Utility Italian, Utility Dutch

As I mentioned previously, when in Rome I did as the Romans did: I spoke Italian. Or rather, what little bits I had managed to pick up. My wife had gone through BBC's Italian travel course so she was a little more comfortable in her interactions with waiters and ice cream servers. Her take on the BBC's course was that she learned more useful Italian in the week or so she did the 6 lessons than in all the time she had spent with Assimil. Looking at the first few lessons of a number of courses, they all seem to have the same problem: small talk ("hello my name is..") isn't useful if you're a tourist or if you're living in the country. The waiter doesn't care what your name is, but he'd certainly want to know that you'd like a table in the shade and two iced-coffees please.

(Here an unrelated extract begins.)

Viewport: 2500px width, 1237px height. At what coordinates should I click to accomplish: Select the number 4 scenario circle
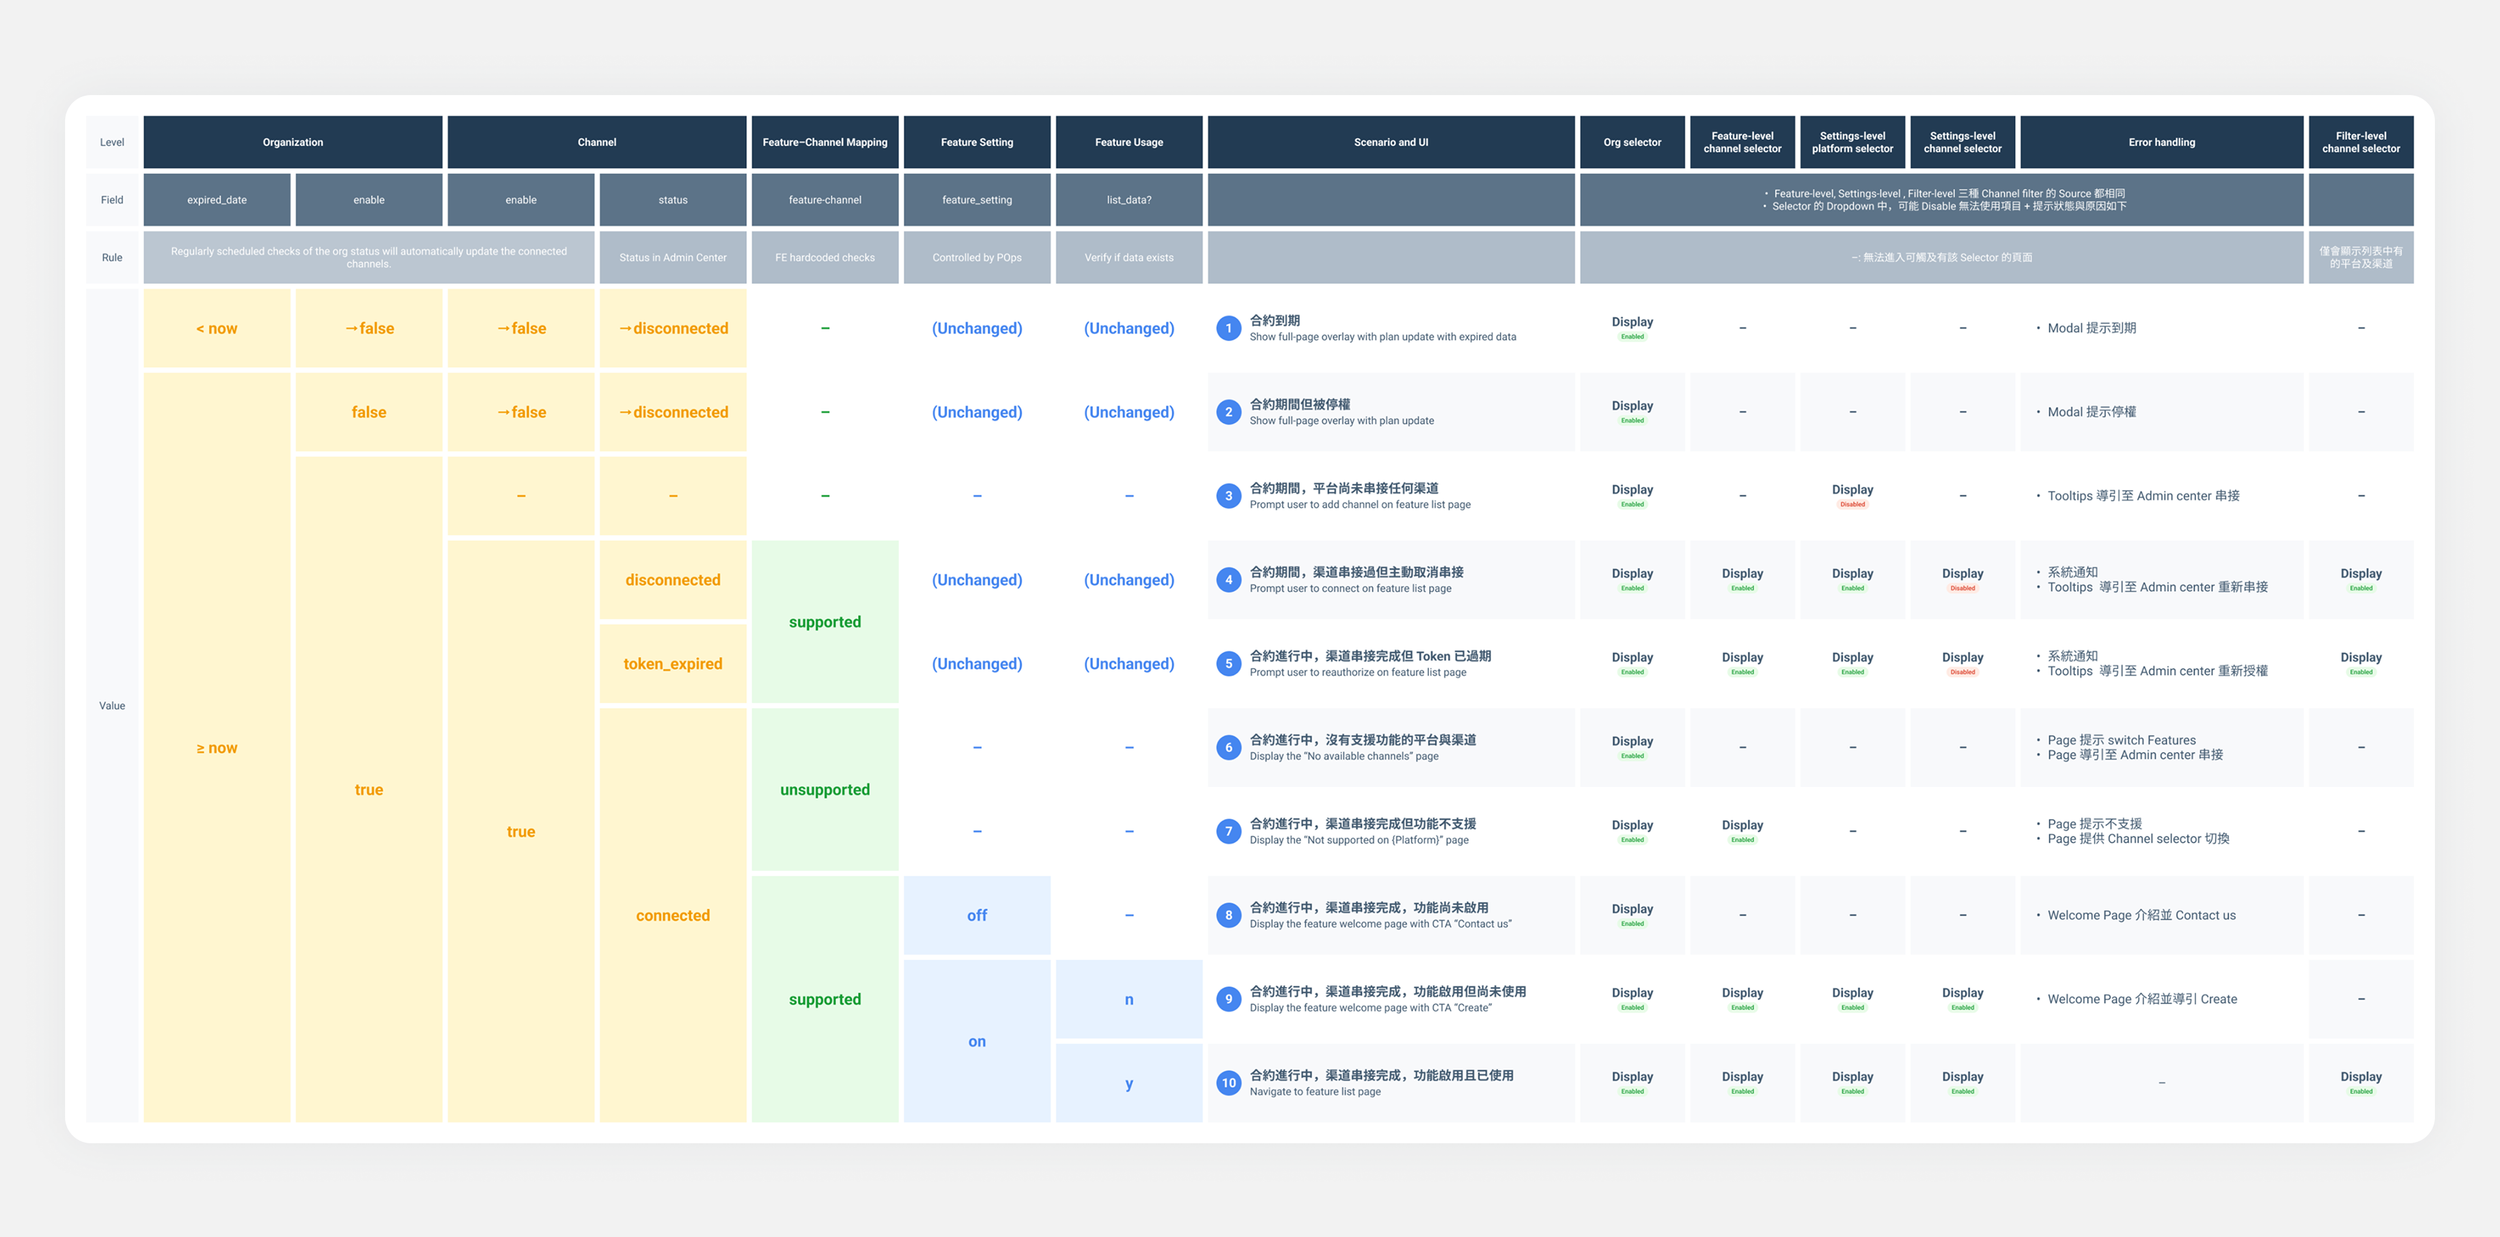(1228, 580)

Goal-driven learning based on a set of common tourist (and other basic-living) tasks I think is the way to get started with a language if you're actually living where it's spoken. Only the FSI FAST courses seem to have this goal in mind. Oh, and phrasebooks. Leaving phrasebooks out of your study materials (like I had been doing -- oops) will leave you lapsing back into your common language in situations where you-as-an-expat are likely to use it the most: stores and restaurants.

I've also been having motivation problems with Dutch. At the start (january/march-ish) my studies were more forced labour. The intrinsic "Yes I want to do this" feeling wasn't there -- just the obligation that now that I was in Amsterdam I should speak Dutch. I expected to fall in love with the language as I learned more about it, as I had with French. That didn't happen. I was hoping I'd find materials in Dutch I wanted to read. That didn't happen either. I've had Dutch people tell me not to learn Dutch. Recommendations for good Dutch TV and movies are met with blank stares. "There isn't any. That's why we watch American shows instead." Most of the best-sellers are translations into Dutch.

So, do I reframe my goals to eliminate "dutch fluency" and replace it with "utility dutch"? Enough to get by in a restaurant and deal with bureaucracy, but not to bother with deciphering slang in movies and word play and humour and novels? My answer for the moment might be "yes". Hopefully with smaller goals that I _can_ be motivated to accomplish, I'll at least get somewhere. "Utility Dutch" I see as useful. Full fluency, for the moment, I do not.

The Polyglot meet up was fun and I'll probably go to more.